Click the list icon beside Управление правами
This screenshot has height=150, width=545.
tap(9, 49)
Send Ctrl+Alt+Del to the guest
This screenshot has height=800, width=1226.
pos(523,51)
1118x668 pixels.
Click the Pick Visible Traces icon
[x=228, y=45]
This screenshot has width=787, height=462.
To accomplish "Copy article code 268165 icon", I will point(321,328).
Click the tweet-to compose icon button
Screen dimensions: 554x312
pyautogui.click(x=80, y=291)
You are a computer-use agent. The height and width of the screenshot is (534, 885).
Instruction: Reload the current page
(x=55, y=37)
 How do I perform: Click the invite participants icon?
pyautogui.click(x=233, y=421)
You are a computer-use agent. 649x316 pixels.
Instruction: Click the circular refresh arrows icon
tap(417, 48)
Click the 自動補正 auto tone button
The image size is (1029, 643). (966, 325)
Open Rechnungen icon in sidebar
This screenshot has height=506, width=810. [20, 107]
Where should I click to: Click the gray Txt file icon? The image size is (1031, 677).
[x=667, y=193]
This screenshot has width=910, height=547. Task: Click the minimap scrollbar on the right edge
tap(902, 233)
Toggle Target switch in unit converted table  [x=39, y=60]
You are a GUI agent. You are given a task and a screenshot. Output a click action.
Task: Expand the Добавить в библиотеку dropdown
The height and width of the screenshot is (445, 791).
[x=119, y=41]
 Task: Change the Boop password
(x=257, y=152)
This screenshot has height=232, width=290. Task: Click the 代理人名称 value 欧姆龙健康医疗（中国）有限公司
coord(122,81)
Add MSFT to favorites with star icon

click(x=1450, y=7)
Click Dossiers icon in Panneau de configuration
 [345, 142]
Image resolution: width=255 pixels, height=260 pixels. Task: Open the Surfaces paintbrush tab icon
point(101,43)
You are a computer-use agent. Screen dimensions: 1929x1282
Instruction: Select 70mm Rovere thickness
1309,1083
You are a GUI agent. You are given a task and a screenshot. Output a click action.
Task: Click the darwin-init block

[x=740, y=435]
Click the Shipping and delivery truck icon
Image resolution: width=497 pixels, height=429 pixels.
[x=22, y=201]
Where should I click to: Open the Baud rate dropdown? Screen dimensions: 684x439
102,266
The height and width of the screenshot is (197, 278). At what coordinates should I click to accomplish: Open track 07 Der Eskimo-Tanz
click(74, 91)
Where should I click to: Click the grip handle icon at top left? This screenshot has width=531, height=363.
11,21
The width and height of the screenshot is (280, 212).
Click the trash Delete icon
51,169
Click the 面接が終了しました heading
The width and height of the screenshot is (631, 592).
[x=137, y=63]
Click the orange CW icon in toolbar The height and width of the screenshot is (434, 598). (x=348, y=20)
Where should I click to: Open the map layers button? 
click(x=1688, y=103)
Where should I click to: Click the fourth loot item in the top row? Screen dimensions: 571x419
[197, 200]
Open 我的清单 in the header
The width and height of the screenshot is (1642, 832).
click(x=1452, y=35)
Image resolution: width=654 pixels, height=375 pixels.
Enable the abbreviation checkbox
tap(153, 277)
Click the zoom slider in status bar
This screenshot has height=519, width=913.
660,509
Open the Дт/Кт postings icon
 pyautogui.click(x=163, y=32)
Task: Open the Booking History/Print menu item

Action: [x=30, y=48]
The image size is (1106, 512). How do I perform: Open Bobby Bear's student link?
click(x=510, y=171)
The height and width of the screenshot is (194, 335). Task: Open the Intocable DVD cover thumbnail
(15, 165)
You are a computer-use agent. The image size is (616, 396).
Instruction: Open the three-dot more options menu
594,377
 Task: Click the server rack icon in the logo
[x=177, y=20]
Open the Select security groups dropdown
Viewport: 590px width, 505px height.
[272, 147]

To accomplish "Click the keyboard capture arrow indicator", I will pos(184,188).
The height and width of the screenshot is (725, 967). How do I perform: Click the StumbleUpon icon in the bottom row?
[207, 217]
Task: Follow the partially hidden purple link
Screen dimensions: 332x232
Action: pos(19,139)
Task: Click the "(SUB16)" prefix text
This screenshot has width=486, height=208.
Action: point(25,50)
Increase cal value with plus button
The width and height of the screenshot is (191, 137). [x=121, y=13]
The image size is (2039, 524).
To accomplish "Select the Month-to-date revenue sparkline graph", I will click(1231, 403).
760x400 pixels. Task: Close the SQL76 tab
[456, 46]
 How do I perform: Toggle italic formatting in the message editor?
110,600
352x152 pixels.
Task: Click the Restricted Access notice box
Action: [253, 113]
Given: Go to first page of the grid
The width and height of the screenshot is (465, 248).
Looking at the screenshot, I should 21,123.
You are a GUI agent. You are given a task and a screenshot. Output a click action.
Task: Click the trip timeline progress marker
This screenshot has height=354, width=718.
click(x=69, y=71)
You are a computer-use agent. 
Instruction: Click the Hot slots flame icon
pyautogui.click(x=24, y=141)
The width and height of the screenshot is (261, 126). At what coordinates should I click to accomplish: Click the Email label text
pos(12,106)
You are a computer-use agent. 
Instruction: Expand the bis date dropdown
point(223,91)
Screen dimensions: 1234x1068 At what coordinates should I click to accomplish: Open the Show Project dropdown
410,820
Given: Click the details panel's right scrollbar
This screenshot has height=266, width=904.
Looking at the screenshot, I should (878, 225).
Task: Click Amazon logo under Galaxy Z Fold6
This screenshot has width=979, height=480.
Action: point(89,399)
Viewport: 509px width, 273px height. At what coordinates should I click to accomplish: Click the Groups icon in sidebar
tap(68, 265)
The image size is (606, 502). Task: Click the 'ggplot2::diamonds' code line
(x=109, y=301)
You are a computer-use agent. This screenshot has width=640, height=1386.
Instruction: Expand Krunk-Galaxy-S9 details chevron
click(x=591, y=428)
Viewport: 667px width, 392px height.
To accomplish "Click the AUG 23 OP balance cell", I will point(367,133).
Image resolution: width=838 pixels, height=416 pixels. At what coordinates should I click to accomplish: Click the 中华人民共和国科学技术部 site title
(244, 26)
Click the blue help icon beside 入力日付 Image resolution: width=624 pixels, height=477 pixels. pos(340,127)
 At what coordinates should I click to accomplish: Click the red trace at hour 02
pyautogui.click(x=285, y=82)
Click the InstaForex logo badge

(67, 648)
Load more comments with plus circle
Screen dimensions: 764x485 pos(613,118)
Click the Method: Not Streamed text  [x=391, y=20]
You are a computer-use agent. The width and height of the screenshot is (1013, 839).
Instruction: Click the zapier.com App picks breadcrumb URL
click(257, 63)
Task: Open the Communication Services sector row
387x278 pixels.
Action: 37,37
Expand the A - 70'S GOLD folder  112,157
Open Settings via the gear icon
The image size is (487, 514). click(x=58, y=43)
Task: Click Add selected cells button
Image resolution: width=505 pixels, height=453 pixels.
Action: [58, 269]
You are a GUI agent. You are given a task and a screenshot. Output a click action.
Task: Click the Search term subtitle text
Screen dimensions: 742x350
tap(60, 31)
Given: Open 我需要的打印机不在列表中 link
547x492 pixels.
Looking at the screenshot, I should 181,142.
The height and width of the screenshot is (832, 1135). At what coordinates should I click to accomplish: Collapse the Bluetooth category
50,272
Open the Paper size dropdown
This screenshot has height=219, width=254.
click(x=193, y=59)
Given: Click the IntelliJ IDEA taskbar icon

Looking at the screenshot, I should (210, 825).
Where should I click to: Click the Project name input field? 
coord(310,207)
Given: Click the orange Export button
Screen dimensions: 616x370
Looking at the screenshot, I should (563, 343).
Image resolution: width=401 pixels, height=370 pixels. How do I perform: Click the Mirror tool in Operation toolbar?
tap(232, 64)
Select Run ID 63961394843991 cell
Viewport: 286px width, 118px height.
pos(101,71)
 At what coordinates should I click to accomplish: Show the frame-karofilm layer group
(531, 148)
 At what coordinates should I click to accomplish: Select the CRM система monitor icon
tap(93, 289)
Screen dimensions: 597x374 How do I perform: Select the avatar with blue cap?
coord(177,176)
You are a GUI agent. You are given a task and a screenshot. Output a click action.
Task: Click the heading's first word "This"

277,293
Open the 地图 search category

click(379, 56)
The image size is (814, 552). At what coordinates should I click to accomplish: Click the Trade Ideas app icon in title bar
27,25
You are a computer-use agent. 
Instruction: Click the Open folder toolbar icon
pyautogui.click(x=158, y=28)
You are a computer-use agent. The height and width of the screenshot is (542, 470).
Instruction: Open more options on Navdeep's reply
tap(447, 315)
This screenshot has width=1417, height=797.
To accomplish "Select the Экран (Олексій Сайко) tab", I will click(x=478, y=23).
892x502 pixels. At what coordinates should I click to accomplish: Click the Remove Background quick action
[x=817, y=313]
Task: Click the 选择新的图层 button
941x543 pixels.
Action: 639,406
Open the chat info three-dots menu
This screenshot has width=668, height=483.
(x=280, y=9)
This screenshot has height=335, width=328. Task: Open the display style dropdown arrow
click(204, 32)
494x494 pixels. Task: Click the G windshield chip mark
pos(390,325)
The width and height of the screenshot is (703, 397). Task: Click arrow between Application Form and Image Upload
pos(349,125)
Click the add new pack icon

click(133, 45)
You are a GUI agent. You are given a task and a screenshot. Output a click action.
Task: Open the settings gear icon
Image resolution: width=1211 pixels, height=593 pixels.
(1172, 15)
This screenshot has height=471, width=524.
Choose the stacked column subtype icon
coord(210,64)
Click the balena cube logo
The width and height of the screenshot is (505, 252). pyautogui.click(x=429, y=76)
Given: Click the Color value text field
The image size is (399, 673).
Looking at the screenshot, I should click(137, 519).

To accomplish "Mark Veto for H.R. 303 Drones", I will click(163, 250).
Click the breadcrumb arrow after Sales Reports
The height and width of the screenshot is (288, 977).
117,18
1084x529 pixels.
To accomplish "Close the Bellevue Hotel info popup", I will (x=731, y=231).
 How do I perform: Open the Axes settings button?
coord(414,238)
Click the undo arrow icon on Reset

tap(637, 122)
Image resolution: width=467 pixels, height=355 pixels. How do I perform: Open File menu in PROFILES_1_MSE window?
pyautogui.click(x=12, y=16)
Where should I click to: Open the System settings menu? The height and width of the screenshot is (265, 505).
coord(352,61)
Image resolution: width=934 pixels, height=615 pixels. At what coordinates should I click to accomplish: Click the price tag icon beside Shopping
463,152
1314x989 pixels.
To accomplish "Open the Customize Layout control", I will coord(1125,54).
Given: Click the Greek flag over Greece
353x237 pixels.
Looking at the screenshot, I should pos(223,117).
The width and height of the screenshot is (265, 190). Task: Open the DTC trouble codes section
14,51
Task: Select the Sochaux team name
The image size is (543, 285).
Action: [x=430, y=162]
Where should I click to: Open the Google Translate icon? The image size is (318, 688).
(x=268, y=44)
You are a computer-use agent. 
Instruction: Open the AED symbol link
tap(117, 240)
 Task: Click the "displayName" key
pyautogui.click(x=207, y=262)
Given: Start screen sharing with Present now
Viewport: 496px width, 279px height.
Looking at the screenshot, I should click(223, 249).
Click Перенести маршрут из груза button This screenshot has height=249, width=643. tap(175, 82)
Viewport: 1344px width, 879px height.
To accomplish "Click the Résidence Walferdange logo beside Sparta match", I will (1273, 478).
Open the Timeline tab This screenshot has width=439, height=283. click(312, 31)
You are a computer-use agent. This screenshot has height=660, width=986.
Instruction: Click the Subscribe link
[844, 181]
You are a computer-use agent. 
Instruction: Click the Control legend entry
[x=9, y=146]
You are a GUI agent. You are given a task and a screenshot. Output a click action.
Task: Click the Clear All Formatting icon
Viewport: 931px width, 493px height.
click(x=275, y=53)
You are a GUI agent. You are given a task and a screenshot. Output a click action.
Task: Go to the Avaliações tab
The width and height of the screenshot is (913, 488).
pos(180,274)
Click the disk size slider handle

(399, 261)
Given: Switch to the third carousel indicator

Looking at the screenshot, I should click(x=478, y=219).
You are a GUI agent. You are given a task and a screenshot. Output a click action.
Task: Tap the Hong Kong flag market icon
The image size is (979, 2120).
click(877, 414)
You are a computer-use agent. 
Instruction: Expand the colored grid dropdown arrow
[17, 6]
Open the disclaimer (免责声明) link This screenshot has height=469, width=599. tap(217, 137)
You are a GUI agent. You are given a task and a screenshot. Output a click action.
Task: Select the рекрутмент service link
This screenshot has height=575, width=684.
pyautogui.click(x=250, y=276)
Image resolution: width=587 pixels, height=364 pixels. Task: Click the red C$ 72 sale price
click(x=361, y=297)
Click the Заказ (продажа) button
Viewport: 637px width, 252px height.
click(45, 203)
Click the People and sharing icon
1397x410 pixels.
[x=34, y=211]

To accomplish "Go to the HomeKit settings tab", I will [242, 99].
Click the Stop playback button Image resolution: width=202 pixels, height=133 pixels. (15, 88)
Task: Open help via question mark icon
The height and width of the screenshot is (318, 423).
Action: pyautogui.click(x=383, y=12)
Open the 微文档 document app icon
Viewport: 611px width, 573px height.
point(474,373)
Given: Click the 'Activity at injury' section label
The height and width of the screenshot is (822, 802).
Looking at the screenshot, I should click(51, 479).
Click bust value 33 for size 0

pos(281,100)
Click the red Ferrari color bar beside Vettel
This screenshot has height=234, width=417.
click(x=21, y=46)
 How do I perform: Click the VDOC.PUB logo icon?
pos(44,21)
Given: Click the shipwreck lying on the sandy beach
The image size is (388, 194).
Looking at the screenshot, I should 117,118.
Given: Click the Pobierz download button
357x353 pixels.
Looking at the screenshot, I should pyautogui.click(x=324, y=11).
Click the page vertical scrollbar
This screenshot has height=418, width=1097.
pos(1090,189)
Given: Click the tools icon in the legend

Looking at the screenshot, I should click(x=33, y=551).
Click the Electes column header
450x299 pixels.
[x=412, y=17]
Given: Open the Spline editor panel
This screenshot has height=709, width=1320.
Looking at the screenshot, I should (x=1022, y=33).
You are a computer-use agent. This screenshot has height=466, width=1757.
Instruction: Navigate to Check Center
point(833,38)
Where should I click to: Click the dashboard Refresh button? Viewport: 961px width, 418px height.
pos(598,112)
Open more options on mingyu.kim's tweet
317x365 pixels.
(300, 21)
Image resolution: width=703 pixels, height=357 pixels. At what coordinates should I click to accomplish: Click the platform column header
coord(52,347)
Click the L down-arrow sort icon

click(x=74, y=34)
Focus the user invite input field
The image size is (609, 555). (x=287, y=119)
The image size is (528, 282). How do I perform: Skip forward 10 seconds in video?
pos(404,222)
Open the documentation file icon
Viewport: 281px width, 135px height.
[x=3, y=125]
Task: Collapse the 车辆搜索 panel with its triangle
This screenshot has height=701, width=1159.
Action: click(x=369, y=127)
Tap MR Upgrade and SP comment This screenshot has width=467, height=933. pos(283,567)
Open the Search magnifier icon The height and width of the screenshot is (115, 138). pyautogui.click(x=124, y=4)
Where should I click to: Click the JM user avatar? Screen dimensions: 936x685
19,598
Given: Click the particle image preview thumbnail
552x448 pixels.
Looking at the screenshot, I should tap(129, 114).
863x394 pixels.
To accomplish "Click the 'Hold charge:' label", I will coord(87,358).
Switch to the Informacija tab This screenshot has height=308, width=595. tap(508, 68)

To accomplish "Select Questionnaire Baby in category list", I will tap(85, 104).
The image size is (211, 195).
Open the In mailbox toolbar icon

——————

= What you should do =
Answer with one number only, the count of lines in the listing that hold the word "help".

= Result of this exercise =
2